Department of Clinical & Experimental Medicine, Geriatrics Unit, University of Pisa, Italy.
Department of Oncology, Unit of Oncology 1, Veneto Institute of Oncology IOV - IRCCS, Padua, Italy.
Eur J Cancer. 2020 Jul;133:66-73. doi: 10.1016/j.ejca.2020.04.023. Epub 2020 May 20.
Free triiodothyronine (FT3)/free thyroxine (FT4) ratio is an index estimating the peripheral activity of thyroid hormones. In a previous experience, we identified a prognostic role for FT3/FT4 ratio in chemorefractory patients treated with regorafenib. Therefore, we planned this post hoc analysis of the phase III CORRECT trial of regorafenib versus placebo.
Seven hundred fifty-eight out of 760 randomised patients (503 in the regorafenib and 255 in the placebo arm) were evaluable for the present analyses, based on availability of FT3 and FT4 baseline values. Co-primary objectives were to explore the predictive role of FT3/FT4 ratio in patients treated with regorafenib compared with placebo and to validate the prognostic value of FT3/FT4 ratio in the CORRECT trial.
For patients randomised to regorafenib, median overall survival (OS) was 4.0, 7.5 and 9.8 months in low, intermediate and high FT3/FT4 ratio subgroups, respectively. Hazard ratio (HR) for OS was 0.40 (p < 0.0001) when comparing intermediate versus low and 0.32 (p < 0.0001) when comparing high versus low FT3/FT4 ratio. In the placebo arm, median OS was 3.3, 5.6 and 7.7 months, in the three subgroups. HR for OS was 0.47 (p < 0.0001) when comparing intermediate versus low and 0.33 (p < 0.0001) when comparing high versus low. FT3/FT4 ratio retained its association with OS in the multivariate model in both arms.
While rejecting the predictive effect of baseline FT3/FT4 ratio, present data strengthen the prognostic role of the ratio, pave the way for direct clinical application, underline the need for a better biological understanding and suggest possible therapeutic implications for thyroid hormones.

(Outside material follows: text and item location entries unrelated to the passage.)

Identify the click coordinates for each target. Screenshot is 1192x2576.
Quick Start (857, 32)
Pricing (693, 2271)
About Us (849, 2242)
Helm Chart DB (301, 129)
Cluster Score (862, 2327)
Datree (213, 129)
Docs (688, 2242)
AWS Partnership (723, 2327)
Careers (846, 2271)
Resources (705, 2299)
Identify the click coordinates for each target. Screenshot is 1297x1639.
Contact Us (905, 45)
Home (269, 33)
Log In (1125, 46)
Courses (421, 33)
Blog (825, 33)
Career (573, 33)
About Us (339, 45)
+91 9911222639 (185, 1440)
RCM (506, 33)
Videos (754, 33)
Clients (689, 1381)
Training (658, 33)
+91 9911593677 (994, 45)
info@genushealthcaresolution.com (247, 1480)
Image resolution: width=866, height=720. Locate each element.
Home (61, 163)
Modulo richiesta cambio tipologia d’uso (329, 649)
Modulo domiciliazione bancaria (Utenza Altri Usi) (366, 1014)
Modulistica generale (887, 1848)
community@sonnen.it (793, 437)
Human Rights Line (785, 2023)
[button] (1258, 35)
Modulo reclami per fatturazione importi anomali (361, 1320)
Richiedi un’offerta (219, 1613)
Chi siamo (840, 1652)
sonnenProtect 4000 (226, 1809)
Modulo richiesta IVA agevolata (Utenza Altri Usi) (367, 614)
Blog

游离三碘甲状腺原氨酸(FT3)/游离甲状腺素(FT4)比值是评估甲状腺激素外周活性的指标。在之前的研究中,我们发现 FT3/FT4 比值在接受regorafenib 治疗的化疗耐药患者中具有预后作用。因此,我们计划对regorafenib 与安慰剂的 III 期 CORRECT 试验进行事后分析。
根据 FT3 和 FT4 基线值的可用性,对 760 名随机患者中的 758 名(regorafenib 组 503 名,安慰剂组 255 名)进行了本分析。主要目的是探索 FT3/FT4 比值在接受 regorafenib 治疗的患者中的预测作用,以及在 CORRECT 试验中验证 FT3/FT4 比值的预后价值。
对于随机接受 regorafenib 治疗的患者,FT3/FT4 比值低、中、高亚组的中位总生存期(OS)分别为 4.0、7.5 和 9.8 个月。OS 的风险比(HR)为 0.40(p<0.0001),比较中间与低;0.32(p<0.0001),比较高与低。在安慰剂组中,OS 的中位值分别为 3.3、5.6 和 7.7 个月,三个亚组之间。OS 的 HR 为 0.47(p<0.0001),比较中间与低;0.33(p<0.0001),比较高与低。在两个治疗组的多变量模型中,FT3/FT4 比值均与 OS 相关。
虽然拒绝了 FT3/FT4 比值的预测作用,但目前的数据加强了该比值的预后作用,为直接临床应用铺平了道路,强调了对甲状腺激素的生物学理解的必要性,并提示了可能的治疗意义。